To do :: Every record must be repeated precisely as it stands.

Available data ::
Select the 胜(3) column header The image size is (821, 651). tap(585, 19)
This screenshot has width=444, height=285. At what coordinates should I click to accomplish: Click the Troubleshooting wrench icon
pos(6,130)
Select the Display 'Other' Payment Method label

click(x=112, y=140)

Task solution ::
Select the 胜(3) column header The image size is (821, 651). tap(585, 19)
This screenshot has width=444, height=285. At what coordinates should I click to accomplish: Click the Troubleshooting wrench icon
pos(6,130)
Select the Display 'Other' Payment Method label

click(x=112, y=140)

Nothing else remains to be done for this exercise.